Swapping moves entire processes between main memory and a backing store to free up space, enabling more multiprogramming but increasing latency.

Q2. What is an Operating System? Explain the role of OS as a resource manager. Explain its functions.

An Operating System is software that interfaces between users and hardware. As a resource manager, it handles:

  • CPU scheduling
  • Memory allocation
  • File and I/O device management
Major functions:
  • Process management
  • Memory management
  • File system management
  • I/O system management
  • Security and protection
  • Networking
  • User interface support

Q4. Define Deadlock. Explain its necessary conditions.

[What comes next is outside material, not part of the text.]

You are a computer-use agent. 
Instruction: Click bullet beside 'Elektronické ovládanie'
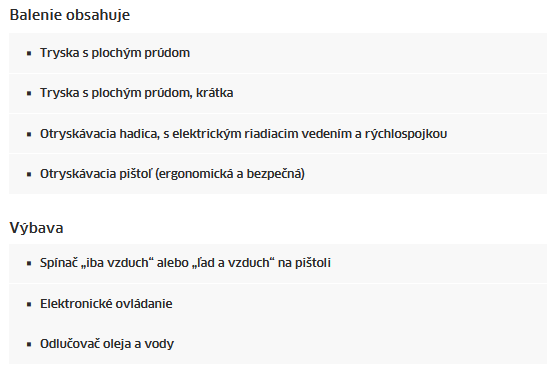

A deadlock is a situation where processes are blocked, each waiting for resources held by the other. The Coffman conditions for deadlock are:

  • Mutual Exclusion
  • Hold and Wait
  • No Preemption
  • Circular Wait
All must hold simultaneously for a deadlock to occur.

Q7. Explain paging with example, advantages, and disadvantages.

Paging divides memory into fixed-size frames and processes into same-size pages. A page table maps pages to frames. Example: A 16KB process with 4KB pages → 4 pages mapped to any available frames.
Advantages: No external fragmentation, supports virtual memory, flexible allocation.
Disadvantages: Page table overhead, internal fragmentation, slower address translation.

Q9. What is file management? Explain file access methods and file protection mechanisms.

File management organizes, stores, and protects data. Access methods:

  • Sequential access
  • Direct access
  • Indexed access
Protection mechanisms:
  • Access Control Lists (ACLs)
  • Passwords
  • Encryption
  • Group permissions
These ensure secure, consistent, and efficient file handling.